> [STUDY QUESTIONS]
**1.** Answer these from the definitions passage:
(a) What does "Code" mean?
(b) Which rule gives the meaning of the term "group"?
(c) Which entities are excluded from the term "person"?
**2.** According to the definitions passage, why is the SEC meaning of "group" modified?
**3.** Rewrite the paragraph of the definitions passage that begins "For purposes of this definition" as a short bulleted list that keeps its main points.

*** QUOTED PASSAGE Section Begins ***

For purposes of this definition, the term “person” shall mean an individual, corporation, association, joint-stock company, business trust or other similar organization, partnership, limited liability company, joint venture, trust, unincorporated organization or government or agency, instrumentality or political subdivision thereof (for clarification, other than the Company or any subsidiary of the Company, or any employee benefit plan maintained by the Company or any subsidiary thereof). The term “group” shall have the meaning set forth in Rule 13d-5 of the Securities Exchange Commission (“SEC”), modified to the extent necessary to comply with Treasury Regulation Section 1.409A-3(g)(5)(v)(B), or any successor thereto in effect at the time a determination of whether a Change in Control has occurred is being made. If any one person, or persons acting as a group, is considered to effectively control the Company as described in subsections (ii) or (iii) above, the acquisition of additional control by the same person or persons is not considered to cause a Change in Control.
“Code” shall mean Internal Revenue Code of 1986, as amended.

*** QUOTED PASSAGE Section Ends ***
*** INFORMATION SUPPLIED Section Begins ***

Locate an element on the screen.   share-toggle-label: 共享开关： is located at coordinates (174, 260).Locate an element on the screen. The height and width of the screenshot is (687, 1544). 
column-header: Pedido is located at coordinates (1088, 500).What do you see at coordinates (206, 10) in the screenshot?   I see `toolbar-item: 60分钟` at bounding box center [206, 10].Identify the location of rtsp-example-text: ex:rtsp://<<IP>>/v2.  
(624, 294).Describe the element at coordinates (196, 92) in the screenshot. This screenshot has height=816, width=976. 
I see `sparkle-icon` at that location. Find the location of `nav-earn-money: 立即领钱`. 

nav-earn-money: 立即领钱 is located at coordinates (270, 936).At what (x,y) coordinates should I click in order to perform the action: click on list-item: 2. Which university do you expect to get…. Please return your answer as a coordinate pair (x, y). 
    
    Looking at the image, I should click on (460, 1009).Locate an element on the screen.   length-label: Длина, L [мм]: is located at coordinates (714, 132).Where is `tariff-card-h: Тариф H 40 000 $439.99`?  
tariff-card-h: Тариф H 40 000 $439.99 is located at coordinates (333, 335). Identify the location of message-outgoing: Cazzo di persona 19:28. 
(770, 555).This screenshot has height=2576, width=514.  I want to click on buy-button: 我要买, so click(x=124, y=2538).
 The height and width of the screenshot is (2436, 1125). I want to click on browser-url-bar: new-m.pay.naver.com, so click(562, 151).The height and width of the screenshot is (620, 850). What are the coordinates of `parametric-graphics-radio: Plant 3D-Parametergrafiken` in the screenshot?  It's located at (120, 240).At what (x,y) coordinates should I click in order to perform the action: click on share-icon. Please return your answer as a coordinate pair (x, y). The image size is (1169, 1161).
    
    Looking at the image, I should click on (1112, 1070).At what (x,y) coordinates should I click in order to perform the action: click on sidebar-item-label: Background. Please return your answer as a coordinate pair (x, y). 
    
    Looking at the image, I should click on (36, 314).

*** INFORMATION SUPPLIED Section Ends ***

> [SOLUTIONS IN ORDER]
**1.**
(a) The Internal Revenue Code of 1986, as amended.
(b) Rule 13d-5 of the Securities Exchange Commission ("SEC").
(c) The Company, any subsidiary of the Company, and any employee benefit plan maintained by the Company or any subsidiary thereof.

**2.** It is modified to the extent necessary to comply with Treasury Regulation Section 1.409A-3(g)(5)(v)(B), or any successor to it in effect when a Change in Control determination is being made.

**3.**
- "Person" means an individual, corporation, association, joint-stock company, business trust or similar organization, partnership, limited liability company, joint venture, trust, unincorporated organization, or a government or its agency, instrumentality or political subdivision.
- "Person" does not include the Company, its subsidiaries, or any employee benefit plan they maintain.
- "Group" has the meaning in SEC Rule 13d-5. That meaning is modified as needed to comply with Treasury Regulation Section 1.409A-3(g)(5)(v)(B), or any successor in effect when a Change in Control is being determined.
- If one person or a group is already considered to effectively control the Company under subsections (ii) or (iii), further acquisition of control by the same person or persons does not cause a Change in Control.